Question

Futaba photo shop has three services, print, enlargement, frame. The shop owner thinks these two services can be sold as a bundle, Print 3, Enlarge 4 and Frame 1. The company spends 10% of selling price as variable advertising expenses. Fixed cost for the shop is $129,320. The following information related to these three services is given.

		Print	Enlarge	Frame
Selling price		0.8	1.2	4.5
Direct material and labor costs per unit		0.17	0.31	1.8
Variable manufacturing costs		0.10	0.22	0.5
Expected sales units		45,000	60,000	15,000

Determine the contribution margin per unit of each product

Compute the breakeven point volume for each service. Present supporting calculations

What is the total sales units required to earn profit of $252,000 on after tax, the above assumption and a tax rate of 40%?

Answer 1

Computation of contribution margin per unit of each product

	Print ($)	Enlarge ($)	Frame ($)
Selling price	0.8	1.2	4.5
(-) direct material and labour costs	0.17	0.31	1.8
(-) variable manufacturing costs	0.10	0.22	0.5
(-) variable advertisement expenses	0.08 (0.8*10%)	0.12 (1.2*10%)	0.45 (4.5*10%)
Contribution margin per unit	0.45	0.55	1.75

Contribution margin per unit is the difference between the selling price and all the variable expenses. This is what has been done in the above table.

Break even point volume for each service

Break even point volume means break even point in dollars. We can find out the break even point volume by computing the break even point in units of each product first and multiplying it by the respective selling price. But to do this we must find the combined contribution per unit as shown below:

The sales mix of (print: enlarge: frame) is given to be 3:4:1.

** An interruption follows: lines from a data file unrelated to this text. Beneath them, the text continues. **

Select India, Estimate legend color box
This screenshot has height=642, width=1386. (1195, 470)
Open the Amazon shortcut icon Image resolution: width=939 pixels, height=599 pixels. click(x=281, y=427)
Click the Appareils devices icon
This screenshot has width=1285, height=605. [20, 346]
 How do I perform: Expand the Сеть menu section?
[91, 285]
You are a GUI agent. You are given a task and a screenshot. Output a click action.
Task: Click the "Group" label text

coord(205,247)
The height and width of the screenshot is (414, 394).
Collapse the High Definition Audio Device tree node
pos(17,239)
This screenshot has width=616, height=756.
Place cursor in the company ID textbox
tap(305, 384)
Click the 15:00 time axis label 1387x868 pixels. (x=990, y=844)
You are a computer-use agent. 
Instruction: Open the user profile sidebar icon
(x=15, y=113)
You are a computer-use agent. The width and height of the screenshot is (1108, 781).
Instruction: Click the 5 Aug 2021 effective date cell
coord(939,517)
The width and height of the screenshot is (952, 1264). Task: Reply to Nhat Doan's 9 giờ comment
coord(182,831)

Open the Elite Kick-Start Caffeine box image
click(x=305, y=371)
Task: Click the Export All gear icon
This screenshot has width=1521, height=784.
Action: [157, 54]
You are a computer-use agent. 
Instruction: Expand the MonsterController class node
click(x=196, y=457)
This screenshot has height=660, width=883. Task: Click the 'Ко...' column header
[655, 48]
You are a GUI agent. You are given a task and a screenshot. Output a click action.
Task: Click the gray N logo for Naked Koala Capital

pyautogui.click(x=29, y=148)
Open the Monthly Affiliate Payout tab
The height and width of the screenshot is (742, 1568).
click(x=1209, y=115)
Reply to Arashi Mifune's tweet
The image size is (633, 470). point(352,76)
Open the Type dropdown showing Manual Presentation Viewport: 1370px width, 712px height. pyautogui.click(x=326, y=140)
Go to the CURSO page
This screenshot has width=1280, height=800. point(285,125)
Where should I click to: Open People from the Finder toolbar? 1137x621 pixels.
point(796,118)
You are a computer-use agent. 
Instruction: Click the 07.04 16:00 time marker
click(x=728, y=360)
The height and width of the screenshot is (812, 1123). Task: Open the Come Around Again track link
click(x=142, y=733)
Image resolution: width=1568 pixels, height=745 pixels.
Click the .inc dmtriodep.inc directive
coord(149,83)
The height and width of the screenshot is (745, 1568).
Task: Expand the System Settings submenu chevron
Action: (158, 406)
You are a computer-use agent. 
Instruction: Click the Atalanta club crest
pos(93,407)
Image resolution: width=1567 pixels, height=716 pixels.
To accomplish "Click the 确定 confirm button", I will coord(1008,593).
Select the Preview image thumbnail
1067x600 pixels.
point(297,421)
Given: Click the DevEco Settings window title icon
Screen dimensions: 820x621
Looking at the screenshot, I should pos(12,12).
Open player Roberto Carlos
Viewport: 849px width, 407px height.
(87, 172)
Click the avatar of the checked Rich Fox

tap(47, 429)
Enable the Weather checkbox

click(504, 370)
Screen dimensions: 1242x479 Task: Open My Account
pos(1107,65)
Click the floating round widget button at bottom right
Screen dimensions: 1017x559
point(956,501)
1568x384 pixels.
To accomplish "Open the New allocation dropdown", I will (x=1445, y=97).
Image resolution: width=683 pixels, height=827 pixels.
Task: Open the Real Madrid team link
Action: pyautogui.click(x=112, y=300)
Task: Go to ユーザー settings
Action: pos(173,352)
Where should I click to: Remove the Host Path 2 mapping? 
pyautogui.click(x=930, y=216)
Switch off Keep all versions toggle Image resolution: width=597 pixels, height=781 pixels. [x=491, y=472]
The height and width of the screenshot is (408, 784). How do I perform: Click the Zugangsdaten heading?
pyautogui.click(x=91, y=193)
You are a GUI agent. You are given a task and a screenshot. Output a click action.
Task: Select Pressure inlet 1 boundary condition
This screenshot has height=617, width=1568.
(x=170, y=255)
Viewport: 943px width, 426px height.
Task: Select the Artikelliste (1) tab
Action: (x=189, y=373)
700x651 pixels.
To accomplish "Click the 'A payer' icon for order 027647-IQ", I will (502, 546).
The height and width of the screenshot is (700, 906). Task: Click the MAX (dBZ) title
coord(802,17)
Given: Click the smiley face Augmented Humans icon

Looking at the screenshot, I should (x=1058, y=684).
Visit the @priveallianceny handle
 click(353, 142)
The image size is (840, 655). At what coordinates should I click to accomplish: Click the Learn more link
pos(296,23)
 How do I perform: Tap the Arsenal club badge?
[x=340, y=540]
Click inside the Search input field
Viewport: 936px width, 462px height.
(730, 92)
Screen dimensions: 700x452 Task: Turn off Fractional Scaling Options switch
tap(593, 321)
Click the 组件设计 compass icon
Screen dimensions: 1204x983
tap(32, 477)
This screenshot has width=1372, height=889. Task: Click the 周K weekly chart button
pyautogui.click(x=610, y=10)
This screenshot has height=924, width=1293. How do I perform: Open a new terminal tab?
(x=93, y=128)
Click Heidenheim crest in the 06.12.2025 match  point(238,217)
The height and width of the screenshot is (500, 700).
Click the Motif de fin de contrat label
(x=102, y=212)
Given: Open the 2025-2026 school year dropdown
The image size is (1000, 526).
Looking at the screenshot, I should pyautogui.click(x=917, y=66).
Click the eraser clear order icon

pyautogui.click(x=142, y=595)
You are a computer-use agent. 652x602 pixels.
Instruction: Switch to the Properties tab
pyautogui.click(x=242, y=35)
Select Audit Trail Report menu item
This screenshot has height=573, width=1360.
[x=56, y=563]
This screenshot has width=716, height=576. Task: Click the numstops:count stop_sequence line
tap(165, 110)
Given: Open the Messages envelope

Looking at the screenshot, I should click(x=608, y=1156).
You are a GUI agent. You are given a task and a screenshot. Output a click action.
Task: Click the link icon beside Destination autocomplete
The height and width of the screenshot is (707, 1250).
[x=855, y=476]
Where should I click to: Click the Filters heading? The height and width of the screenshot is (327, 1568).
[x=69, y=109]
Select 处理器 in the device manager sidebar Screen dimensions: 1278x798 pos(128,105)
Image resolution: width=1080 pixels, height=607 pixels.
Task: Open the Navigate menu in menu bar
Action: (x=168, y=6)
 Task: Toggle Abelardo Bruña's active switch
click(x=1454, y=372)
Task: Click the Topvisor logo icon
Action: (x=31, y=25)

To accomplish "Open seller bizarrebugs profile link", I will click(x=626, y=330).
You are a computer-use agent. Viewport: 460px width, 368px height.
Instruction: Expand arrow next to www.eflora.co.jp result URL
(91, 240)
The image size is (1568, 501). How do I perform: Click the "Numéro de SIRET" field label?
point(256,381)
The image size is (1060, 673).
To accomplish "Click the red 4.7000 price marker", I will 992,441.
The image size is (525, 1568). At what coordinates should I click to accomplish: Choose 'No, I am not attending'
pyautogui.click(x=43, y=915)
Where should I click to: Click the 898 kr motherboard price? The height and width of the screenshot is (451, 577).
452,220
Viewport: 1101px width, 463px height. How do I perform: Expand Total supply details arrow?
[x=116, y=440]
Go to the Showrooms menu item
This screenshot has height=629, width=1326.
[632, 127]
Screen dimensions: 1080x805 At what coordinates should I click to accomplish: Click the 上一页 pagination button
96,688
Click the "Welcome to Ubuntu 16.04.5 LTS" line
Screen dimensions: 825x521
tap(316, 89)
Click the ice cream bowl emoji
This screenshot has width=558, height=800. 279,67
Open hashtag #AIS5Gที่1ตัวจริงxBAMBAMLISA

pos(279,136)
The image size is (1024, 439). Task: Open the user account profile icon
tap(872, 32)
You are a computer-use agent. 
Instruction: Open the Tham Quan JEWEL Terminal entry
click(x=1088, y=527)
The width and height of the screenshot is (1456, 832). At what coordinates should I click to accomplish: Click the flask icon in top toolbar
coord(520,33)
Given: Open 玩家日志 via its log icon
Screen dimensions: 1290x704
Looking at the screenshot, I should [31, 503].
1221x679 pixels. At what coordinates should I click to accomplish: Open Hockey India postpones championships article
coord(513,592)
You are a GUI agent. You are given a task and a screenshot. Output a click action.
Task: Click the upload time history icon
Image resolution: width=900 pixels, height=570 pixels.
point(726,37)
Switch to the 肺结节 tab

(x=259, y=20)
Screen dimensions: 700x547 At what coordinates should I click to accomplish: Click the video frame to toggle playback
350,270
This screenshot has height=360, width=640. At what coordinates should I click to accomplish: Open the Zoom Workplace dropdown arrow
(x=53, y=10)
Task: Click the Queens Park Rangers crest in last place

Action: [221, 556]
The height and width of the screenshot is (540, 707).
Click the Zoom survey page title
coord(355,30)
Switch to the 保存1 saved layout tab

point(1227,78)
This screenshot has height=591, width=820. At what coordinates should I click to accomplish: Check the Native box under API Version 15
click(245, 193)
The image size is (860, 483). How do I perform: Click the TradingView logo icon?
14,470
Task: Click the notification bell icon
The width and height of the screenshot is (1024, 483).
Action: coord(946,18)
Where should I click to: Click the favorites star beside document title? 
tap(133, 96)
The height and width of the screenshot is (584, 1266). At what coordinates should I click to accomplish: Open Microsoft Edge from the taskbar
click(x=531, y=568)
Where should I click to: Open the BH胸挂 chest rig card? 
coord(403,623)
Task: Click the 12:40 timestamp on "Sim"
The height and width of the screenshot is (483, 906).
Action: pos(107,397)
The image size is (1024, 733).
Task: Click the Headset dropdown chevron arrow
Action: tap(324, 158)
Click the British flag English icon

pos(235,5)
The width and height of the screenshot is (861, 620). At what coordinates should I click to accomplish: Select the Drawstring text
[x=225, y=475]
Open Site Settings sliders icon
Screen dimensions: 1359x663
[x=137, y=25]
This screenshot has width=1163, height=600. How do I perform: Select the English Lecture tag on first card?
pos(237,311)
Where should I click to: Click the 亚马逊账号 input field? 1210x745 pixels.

Combined contribution per unit= total contribution for sales mix/total units

= [(3*0.45)+(4*0.55)+(1*1.75)]/(3+4+1)

=$0.6625 per unit

Break even point (units)= fixed cost/combined contribution per unit

= 129320/0.6625= 195200 units

Sales mix

	Print	Enlarge	Frame
Break even units (195200 in 3:4:1) (units)	73200	97600	24400
Selling price per unit($)	0.8	1.2	4.5
Break even point volume for each service($)	58560	117120	109800

Total sales for profit after tax of $252000

To compute the sales to get a desired profit, we must use the equation for desired profit as shown below:

Total sales units= (fixed expenses+desired profit)/contribution per unit

Fixed expenses= $129320

Desired profit= (252000*100)/60= $420000

The desired profit is given after tax. We have to convert it to before tax profit to be able to use it in the desired profit equation.

Contribution per unit= $0.6625 per unit

Applying all this is the desired profit equation,

Total sales units= (129320+ 420000)/0.6625= 829162 units (rounded off)

Total sales units to earth an after tax profit of $252000 is, 829162 units.